*** STUDY TEXT
- Born: 11 February 1995 (age 31) Larne Northern Ireland
- Occupations: stationer and paralympic boccia player
- Known for: Boccia Paralympian

= Claire Taggart =

UK Paralympic boccia player and stationer

Claire Taggart MBE (born 11 February 1995) is a UK Paralympic Boccia player and stationer from Larne, Northern Ireland.

As of 2023 Claire is ranked 1st in the BC2 rankings, She is also a fan of local association football team Larne F.C. and regularly does speeches and interviews at Half Time of matches talking about her triumphs in Boccia

==Life==
Taggart is from Larne in Northern Ireland. She was identified as a BC2 boccia player in 2014.

She was named with David Smith, Nigel Murray and Joshua Rowe as part of the UK's Boccia team. She was 21 when competed at the Rio Paralympics in 2016. No one from Northern Ireland had competed in a Paralympic boccia event before. She would later call her dog Rio.

Taggart runs her own stationery business.

She won a silver medal at the European Championships in Seville in 2019 where she was beaten by Francis Rombouts from Belgium. Taggart was in the three person team with Reegan Stevenson and David Smith that received gold medals. The three of them beat the team from Slovakia 4–3 in the final. During the COVID-19 pandemic she had to keep fit by training in her hallway for four months.

In January 2020 she was appointed as the accessibility officer at Larne F.C. initially in an advisory role.

In 2022, Taggert secured two gold medals at the Boccia World Cup in Portugal. and later the same year, gold in the Boccia World Championships in Rio. Taggart is supported by the Mary Peters Trust.

Taggart was awarded an MBE in the 2024 New Year Honours for services to Boccia.
******
*** INFORMATION GIVEN
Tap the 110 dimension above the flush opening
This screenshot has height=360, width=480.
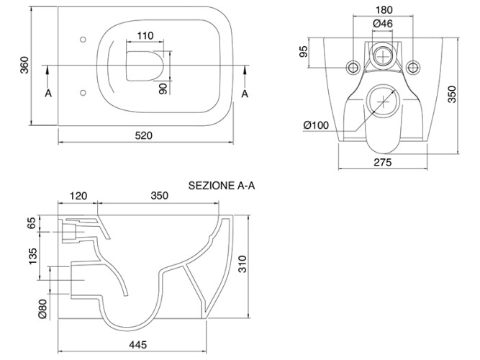pos(145,35)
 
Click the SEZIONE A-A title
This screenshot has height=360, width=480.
pos(222,185)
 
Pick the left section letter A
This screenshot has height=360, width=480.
pos(49,94)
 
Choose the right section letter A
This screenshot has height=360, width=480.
pos(245,94)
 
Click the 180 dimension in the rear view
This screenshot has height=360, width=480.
pos(382,10)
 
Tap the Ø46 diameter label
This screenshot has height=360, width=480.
pos(382,24)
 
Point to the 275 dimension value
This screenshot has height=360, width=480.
pos(382,163)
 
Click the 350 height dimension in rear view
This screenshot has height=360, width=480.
pos(452,94)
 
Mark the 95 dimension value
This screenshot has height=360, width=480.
pos(304,52)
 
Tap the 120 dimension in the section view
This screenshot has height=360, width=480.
pos(78,195)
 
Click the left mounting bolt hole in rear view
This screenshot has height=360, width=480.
pos(353,67)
******
- **REQUIRED ACTIONS**:
**A.** Name every person the Claire Taggart article identifies as her teammate.
**B.** Duplicate the part of the Claire Taggart article that begins at the words "She was named" and stops after the words "for four months.".
**C.** According to the Claire Taggart article, who beat her at the 2019 European Championships in Seville?

- **RESULTS OF THE EXERCISE**:
**A.** David Smith, Nigel Murray, Joshua Rowe, Reegan Stevenson

**B.**
She was named with David Smith, Nigel Murray and Joshua Rowe as part of the UK's Boccia team. She was 21 when competed at the Rio Paralympics in 2016. No one from Northern Ireland had competed in a Paralympic boccia event before. She would later call her dog Rio.

Taggart runs her own stationery business.

She won a silver medal at the European Championships in Seville in 2019 where she was beaten by Francis Rombouts from Belgium. Taggart was in the three person team with Reegan Stevenson and David Smith that received gold medals. The three of them beat the team from Slovakia 4–3 in the final. During the COVID-19 pandemic she had to keep fit by training in her hallway for four months.

**C.** Francis Rombouts from Belgium